The Prism: A Profile of Dave Master
For over 30 years, Dave Master has been in the business of educating people, bringing the collective wisdom of animation professionals to a broad cross-section of young artists. Whether at a low-income high school on the outskirts of Los Angeles, as manager of a Warner Bros. training program, or as an Internet pioneer, Dave has made it his mission to give everyone a shot at becoming an animator.
How did a bearded hippie radical hospital workers union organizer become one of the foremost animation educators in the USA?

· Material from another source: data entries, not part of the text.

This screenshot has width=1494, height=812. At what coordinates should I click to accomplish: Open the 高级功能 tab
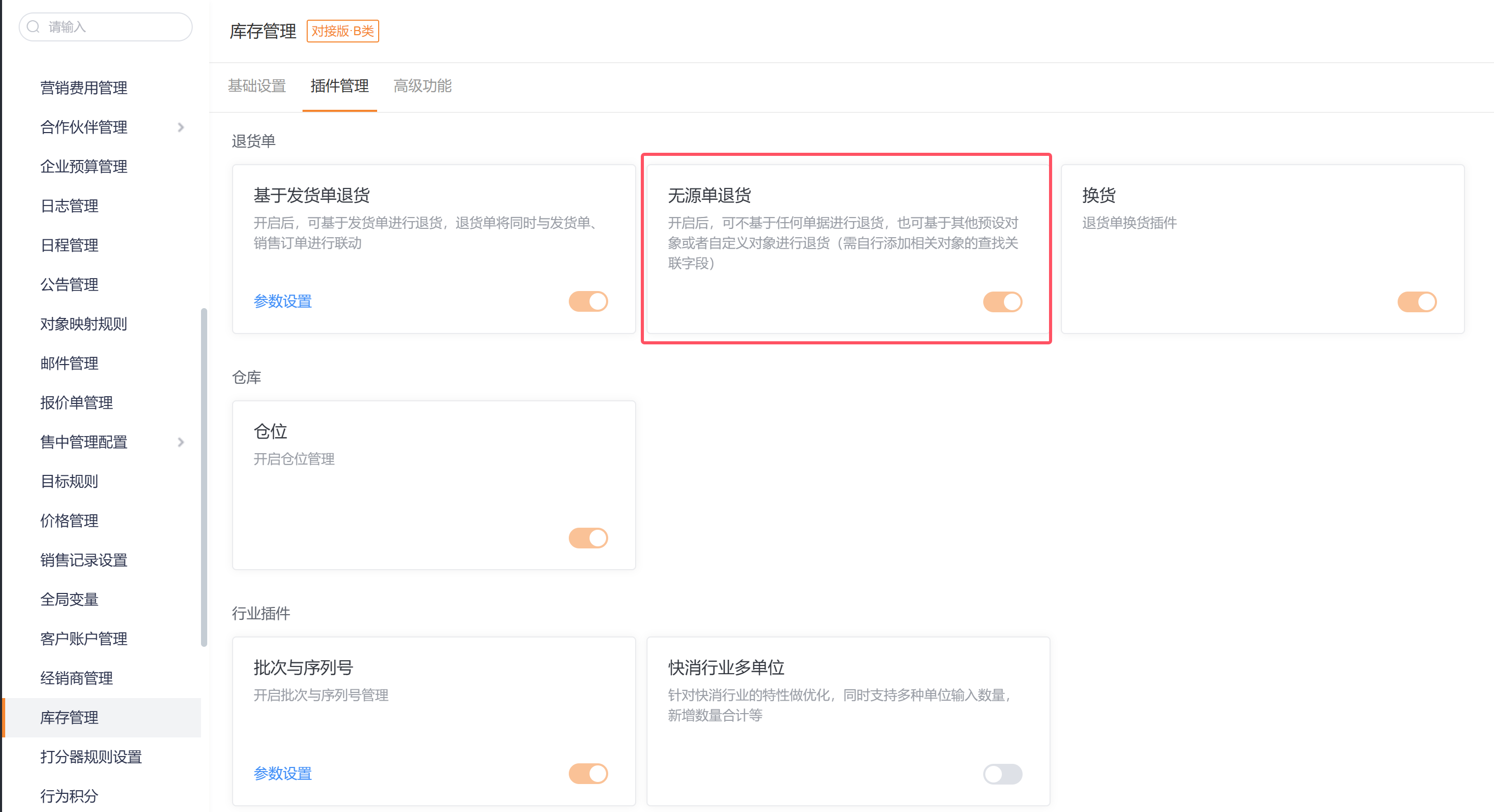coord(422,86)
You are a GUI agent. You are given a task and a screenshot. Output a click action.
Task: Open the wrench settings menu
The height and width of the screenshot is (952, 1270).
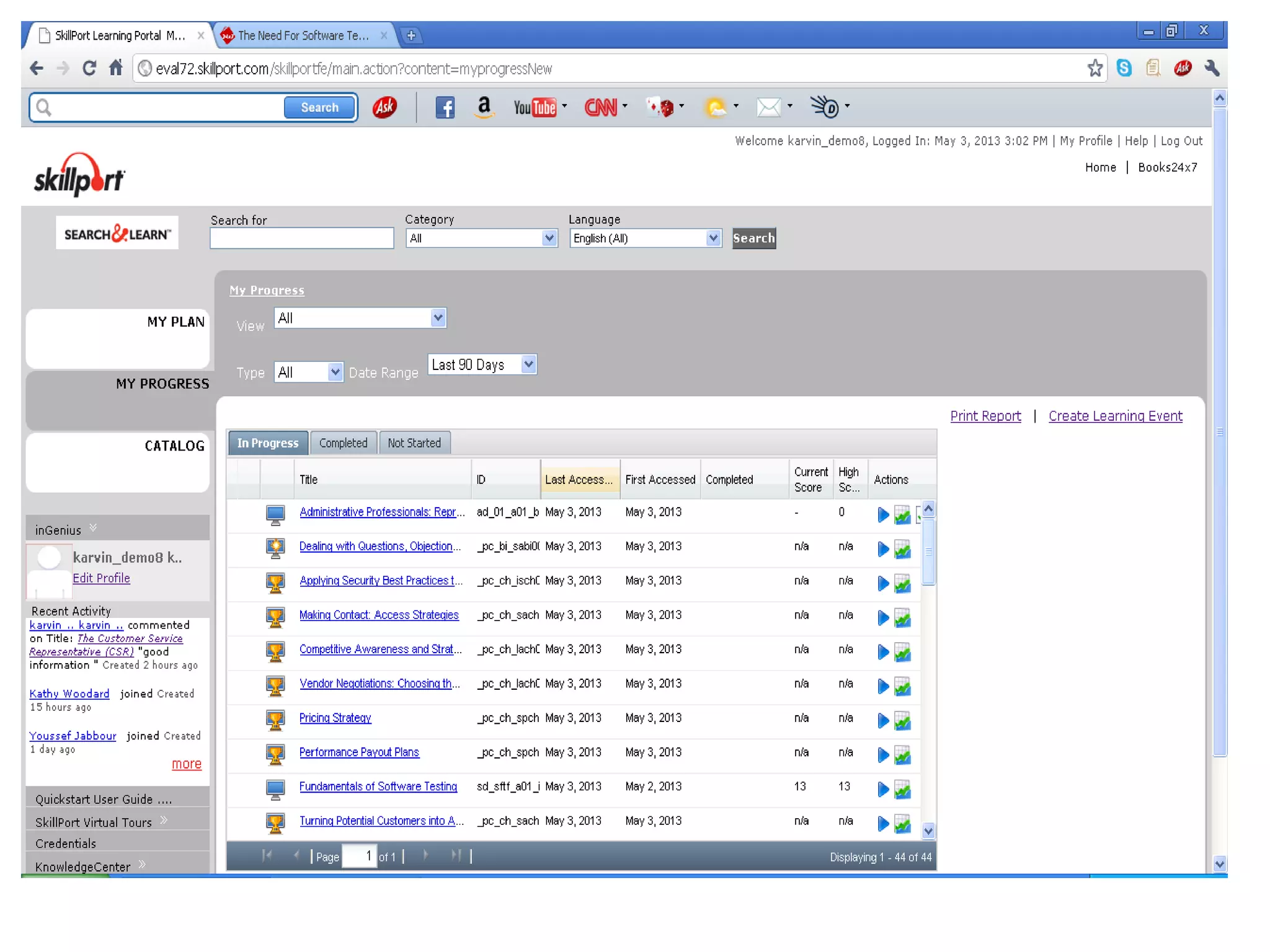point(1212,68)
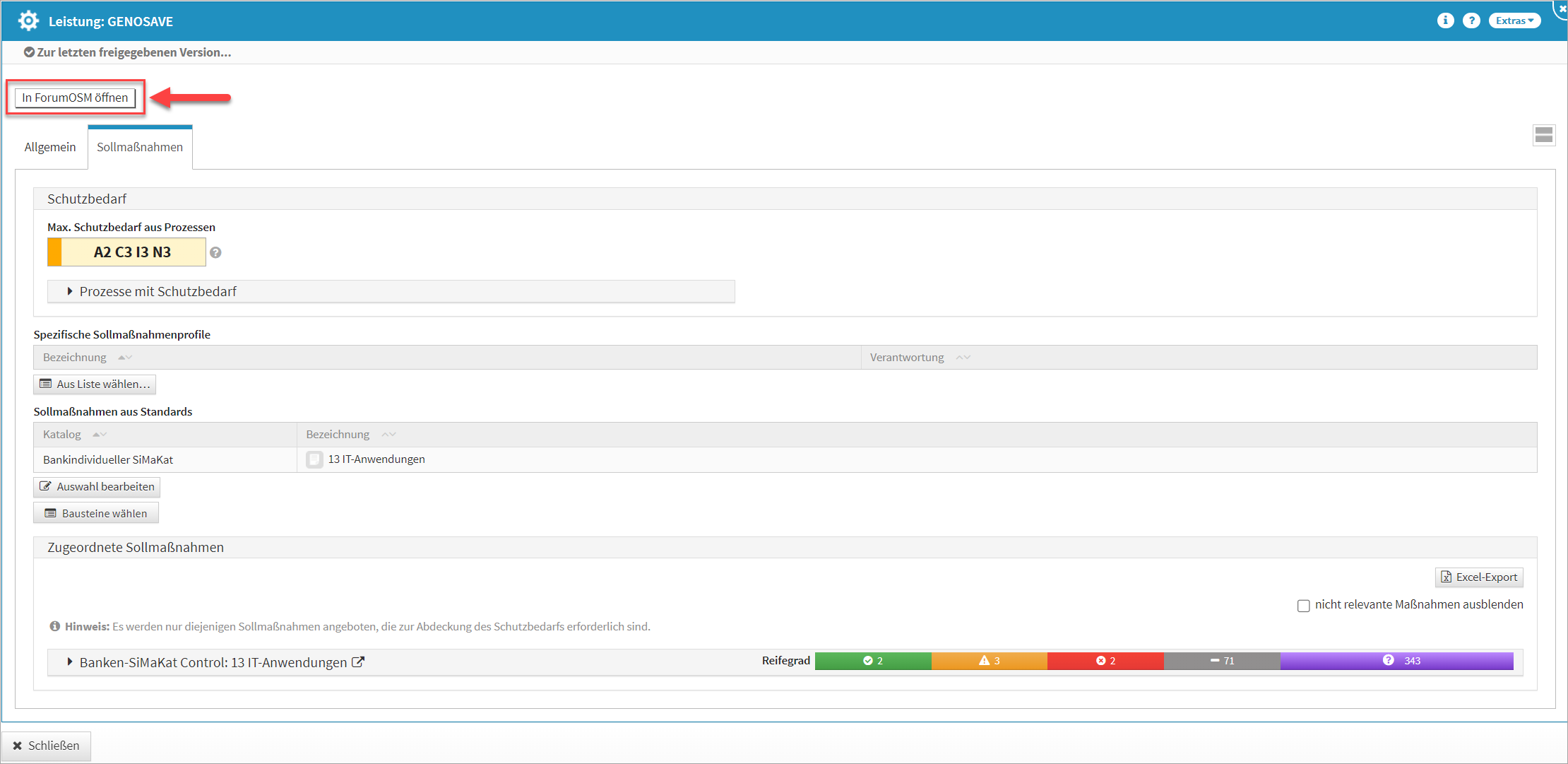1568x764 pixels.
Task: Open the Extras dropdown menu
Action: pyautogui.click(x=1514, y=20)
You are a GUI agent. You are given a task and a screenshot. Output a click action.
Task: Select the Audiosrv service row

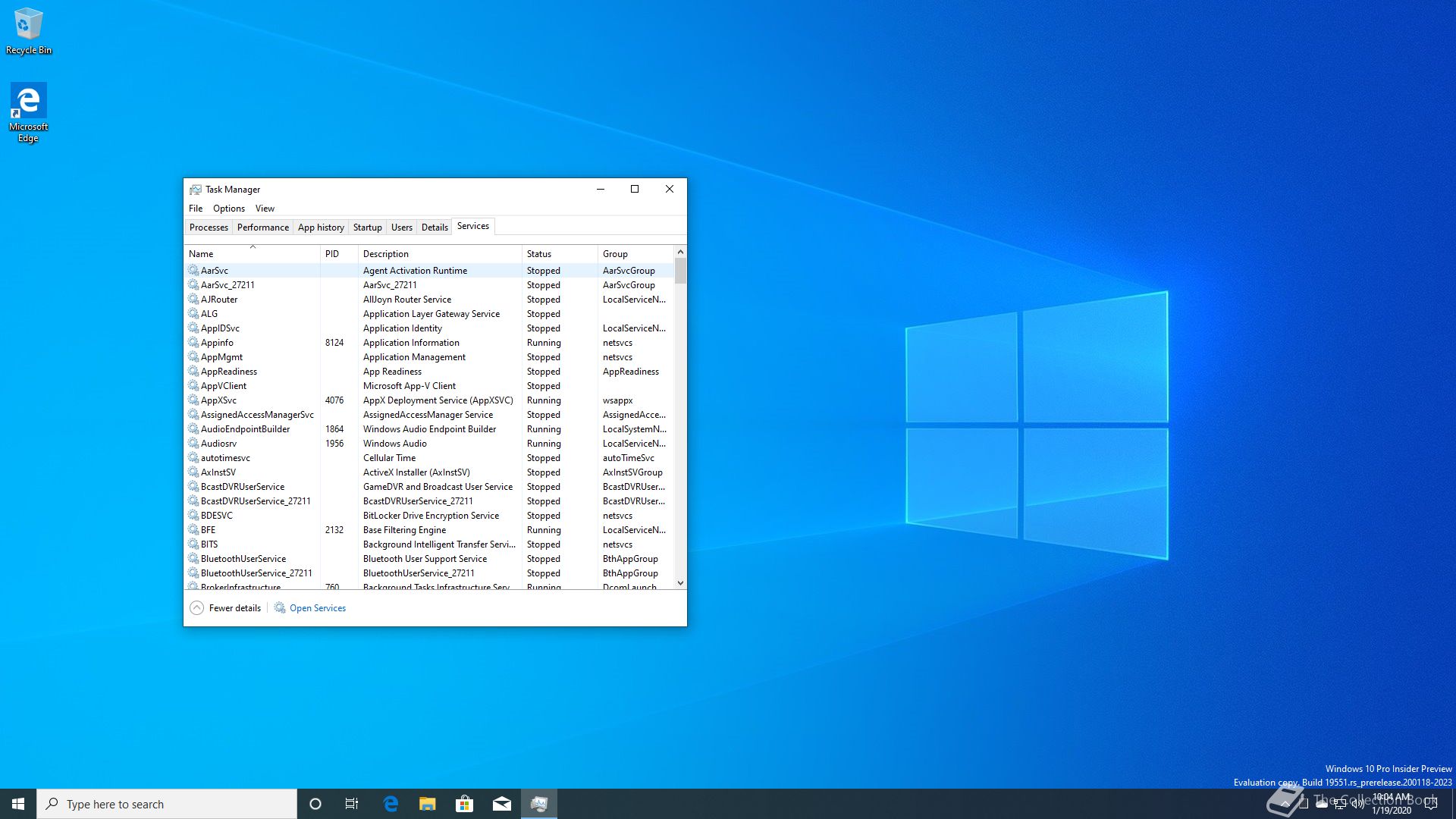[x=219, y=444]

One night, in the early 1990s, I was driving out of Los Angeles on the 60 freeway. The glitz of Hollywood and the glass towers of downtown L.A. gave way to low-level suburban malls, brown hills dotted with sagebrush and dipping oil pumps. It looked like a scene out of There Will Be Blood.
Where the heck was I?
I was headed for an animation class at a place called Rowland High School. I had met the instructor Dave Master, who had invited me. But the real impetus came from Chuck Jones, who even called me at home to make sure I was definitely going. He said June Foray, Bill Scott, Steve Bosustow and Disney's Frank Thomas and Ollie Johnston had already visited there.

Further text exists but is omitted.